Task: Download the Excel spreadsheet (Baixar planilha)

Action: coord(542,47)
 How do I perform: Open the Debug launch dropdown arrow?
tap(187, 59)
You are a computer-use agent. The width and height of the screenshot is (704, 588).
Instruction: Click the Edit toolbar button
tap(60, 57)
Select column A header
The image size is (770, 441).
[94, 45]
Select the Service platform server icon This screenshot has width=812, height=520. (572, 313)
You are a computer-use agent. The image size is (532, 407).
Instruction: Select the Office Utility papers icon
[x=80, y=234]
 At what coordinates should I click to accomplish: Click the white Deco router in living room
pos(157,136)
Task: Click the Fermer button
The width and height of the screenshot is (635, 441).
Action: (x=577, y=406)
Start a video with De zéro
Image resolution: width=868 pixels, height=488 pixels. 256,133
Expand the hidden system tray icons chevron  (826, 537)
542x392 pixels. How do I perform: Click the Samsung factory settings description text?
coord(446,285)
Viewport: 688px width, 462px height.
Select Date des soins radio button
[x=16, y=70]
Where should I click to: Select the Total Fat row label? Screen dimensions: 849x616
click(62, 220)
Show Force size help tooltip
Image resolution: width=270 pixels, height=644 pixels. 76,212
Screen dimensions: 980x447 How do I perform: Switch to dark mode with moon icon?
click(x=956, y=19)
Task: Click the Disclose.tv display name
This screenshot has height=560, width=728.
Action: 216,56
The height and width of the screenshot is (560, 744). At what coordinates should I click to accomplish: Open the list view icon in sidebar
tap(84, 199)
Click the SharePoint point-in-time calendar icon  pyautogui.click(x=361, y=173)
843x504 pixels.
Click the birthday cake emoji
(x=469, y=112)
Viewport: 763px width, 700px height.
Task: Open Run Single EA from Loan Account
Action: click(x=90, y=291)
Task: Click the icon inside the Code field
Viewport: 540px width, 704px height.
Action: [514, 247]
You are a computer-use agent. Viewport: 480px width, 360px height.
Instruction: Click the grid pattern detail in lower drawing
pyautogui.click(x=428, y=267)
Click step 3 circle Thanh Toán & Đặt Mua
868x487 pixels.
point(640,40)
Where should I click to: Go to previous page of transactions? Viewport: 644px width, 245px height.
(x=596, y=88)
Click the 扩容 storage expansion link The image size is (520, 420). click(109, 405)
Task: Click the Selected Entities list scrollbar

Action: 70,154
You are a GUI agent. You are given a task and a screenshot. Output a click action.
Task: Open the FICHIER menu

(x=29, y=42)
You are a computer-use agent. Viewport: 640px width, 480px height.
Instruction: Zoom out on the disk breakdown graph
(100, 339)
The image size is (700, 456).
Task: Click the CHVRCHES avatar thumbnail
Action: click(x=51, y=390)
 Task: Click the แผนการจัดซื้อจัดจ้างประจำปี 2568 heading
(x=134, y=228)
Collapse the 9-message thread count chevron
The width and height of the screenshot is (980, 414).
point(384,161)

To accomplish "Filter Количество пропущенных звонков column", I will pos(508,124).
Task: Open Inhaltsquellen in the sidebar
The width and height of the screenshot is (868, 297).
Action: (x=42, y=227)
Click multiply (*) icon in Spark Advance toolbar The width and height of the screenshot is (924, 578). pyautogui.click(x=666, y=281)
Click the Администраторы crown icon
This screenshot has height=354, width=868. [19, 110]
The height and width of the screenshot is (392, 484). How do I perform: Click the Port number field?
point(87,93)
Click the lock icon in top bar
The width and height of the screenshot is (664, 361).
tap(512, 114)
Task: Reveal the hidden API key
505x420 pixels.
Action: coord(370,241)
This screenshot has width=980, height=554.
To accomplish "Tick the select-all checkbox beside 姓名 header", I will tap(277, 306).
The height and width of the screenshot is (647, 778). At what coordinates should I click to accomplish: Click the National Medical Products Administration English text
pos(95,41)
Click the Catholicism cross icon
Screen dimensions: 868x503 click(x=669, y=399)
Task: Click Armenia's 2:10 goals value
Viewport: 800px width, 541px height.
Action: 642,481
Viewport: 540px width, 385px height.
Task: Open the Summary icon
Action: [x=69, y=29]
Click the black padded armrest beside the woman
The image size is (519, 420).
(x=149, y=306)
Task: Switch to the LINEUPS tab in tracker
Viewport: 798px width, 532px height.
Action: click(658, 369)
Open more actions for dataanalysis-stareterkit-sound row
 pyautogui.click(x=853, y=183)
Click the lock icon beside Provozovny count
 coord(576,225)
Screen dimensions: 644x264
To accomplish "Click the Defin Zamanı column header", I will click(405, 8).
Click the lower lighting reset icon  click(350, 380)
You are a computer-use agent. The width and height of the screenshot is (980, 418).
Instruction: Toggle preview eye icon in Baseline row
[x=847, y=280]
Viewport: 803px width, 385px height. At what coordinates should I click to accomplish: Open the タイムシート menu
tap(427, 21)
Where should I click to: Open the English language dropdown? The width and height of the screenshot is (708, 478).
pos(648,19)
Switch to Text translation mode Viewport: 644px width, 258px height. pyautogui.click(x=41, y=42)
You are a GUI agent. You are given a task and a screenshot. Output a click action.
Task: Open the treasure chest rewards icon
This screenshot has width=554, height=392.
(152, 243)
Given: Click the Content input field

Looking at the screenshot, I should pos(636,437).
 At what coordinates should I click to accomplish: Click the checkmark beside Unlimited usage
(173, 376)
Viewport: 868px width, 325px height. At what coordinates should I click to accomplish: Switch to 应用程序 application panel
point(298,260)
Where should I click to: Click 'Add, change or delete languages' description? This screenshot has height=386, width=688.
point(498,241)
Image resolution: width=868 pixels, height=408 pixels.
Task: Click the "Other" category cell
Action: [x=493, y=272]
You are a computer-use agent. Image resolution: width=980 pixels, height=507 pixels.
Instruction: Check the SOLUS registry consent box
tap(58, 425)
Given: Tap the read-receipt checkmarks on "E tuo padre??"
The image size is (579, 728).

▬▬▬▬▬▬

--- WHAT TO DO ---
Starting at the line that contains "Viewport: 868px width, 325px", retype every line through the end of the records exactly, and nothing else.

--- FINAL ANSWER ---
Viewport: 868px width, 325px height. At what coordinates should I click to accomplish: Switch to 应用程序 application panel
point(298,260)
Where should I click to: Click 'Add, change or delete languages' description? This screenshot has height=386, width=688.
point(498,241)
Image resolution: width=868 pixels, height=408 pixels.
Task: Click the "Other" category cell
Action: [x=493, y=272]
You are a computer-use agent. Image resolution: width=980 pixels, height=507 pixels.
Instruction: Check the SOLUS registry consent box
tap(58, 425)
Given: Tap the read-receipt checkmarks on "E tuo padre??"
The image size is (579, 728).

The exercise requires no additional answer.